Print each of the entries below verbatim, line by line, without altering anything.

## begin

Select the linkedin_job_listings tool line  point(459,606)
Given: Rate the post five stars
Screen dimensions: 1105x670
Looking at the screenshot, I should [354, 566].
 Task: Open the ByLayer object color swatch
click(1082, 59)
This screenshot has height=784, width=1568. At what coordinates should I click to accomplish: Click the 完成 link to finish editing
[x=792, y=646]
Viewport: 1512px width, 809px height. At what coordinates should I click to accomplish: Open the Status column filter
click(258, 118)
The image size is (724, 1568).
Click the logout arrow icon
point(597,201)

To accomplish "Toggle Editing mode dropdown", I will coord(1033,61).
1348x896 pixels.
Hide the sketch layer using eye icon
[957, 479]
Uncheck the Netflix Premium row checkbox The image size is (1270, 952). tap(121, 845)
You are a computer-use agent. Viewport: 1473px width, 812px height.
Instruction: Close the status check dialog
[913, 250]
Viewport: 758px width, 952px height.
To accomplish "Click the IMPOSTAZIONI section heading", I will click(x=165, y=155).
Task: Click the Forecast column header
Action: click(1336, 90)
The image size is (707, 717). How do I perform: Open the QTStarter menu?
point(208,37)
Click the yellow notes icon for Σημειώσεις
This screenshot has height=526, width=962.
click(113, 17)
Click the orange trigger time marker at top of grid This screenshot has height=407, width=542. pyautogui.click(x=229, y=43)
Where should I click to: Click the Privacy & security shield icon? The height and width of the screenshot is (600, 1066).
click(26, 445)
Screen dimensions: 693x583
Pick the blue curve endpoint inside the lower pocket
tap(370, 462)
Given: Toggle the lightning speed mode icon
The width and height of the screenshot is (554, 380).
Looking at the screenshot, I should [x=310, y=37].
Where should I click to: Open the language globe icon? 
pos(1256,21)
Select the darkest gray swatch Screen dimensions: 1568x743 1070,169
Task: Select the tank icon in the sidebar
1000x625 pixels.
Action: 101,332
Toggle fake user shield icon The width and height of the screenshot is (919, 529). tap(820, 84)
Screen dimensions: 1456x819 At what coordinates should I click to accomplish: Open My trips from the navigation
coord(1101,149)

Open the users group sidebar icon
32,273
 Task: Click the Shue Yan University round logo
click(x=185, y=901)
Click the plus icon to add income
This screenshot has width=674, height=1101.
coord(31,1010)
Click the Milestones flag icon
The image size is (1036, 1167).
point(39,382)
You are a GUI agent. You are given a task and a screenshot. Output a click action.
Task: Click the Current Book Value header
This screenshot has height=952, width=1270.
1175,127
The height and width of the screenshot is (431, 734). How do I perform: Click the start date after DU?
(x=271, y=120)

## end

Written response:
Select the linkedin_job_listings tool line  point(459,606)
Given: Rate the post five stars
Screen dimensions: 1105x670
Looking at the screenshot, I should [354, 566].
 Task: Open the ByLayer object color swatch
click(1082, 59)
This screenshot has height=784, width=1568. At what coordinates should I click to accomplish: Click the 完成 link to finish editing
[x=792, y=646]
Viewport: 1512px width, 809px height. At what coordinates should I click to accomplish: Open the Status column filter
click(258, 118)
The image size is (724, 1568).
Click the logout arrow icon
point(597,201)

To accomplish "Toggle Editing mode dropdown", I will coord(1033,61).
1348x896 pixels.
Hide the sketch layer using eye icon
[957, 479]
Uncheck the Netflix Premium row checkbox The image size is (1270, 952). tap(121, 845)
You are a computer-use agent. Viewport: 1473px width, 812px height.
Instruction: Close the status check dialog
[913, 250]
Viewport: 758px width, 952px height.
To accomplish "Click the IMPOSTAZIONI section heading", I will click(x=165, y=155).
Task: Click the Forecast column header
Action: click(1336, 90)
The image size is (707, 717). How do I perform: Open the QTStarter menu?
point(208,37)
Click the yellow notes icon for Σημειώσεις
This screenshot has height=526, width=962.
click(113, 17)
Click the orange trigger time marker at top of grid This screenshot has height=407, width=542. pyautogui.click(x=229, y=43)
Where should I click to: Click the Privacy & security shield icon? The height and width of the screenshot is (600, 1066).
click(26, 445)
Screen dimensions: 693x583
Pick the blue curve endpoint inside the lower pocket
tap(370, 462)
Given: Toggle the lightning speed mode icon
The width and height of the screenshot is (554, 380).
Looking at the screenshot, I should [x=310, y=37].
Where should I click to: Open the language globe icon? 
pos(1256,21)
Select the darkest gray swatch Screen dimensions: 1568x743 1070,169
Task: Select the tank icon in the sidebar
1000x625 pixels.
Action: 101,332
Toggle fake user shield icon The width and height of the screenshot is (919, 529). tap(820, 84)
Screen dimensions: 1456x819 At what coordinates should I click to accomplish: Open My trips from the navigation
coord(1101,149)

Open the users group sidebar icon
32,273
 Task: Click the Shue Yan University round logo
click(x=185, y=901)
Click the plus icon to add income
This screenshot has width=674, height=1101.
coord(31,1010)
Click the Milestones flag icon
The image size is (1036, 1167).
point(39,382)
You are a GUI agent. You are given a task and a screenshot. Output a click action.
Task: Click the Current Book Value header
This screenshot has height=952, width=1270.
1175,127
The height and width of the screenshot is (431, 734). How do I perform: Click the start date after DU?
(x=271, y=120)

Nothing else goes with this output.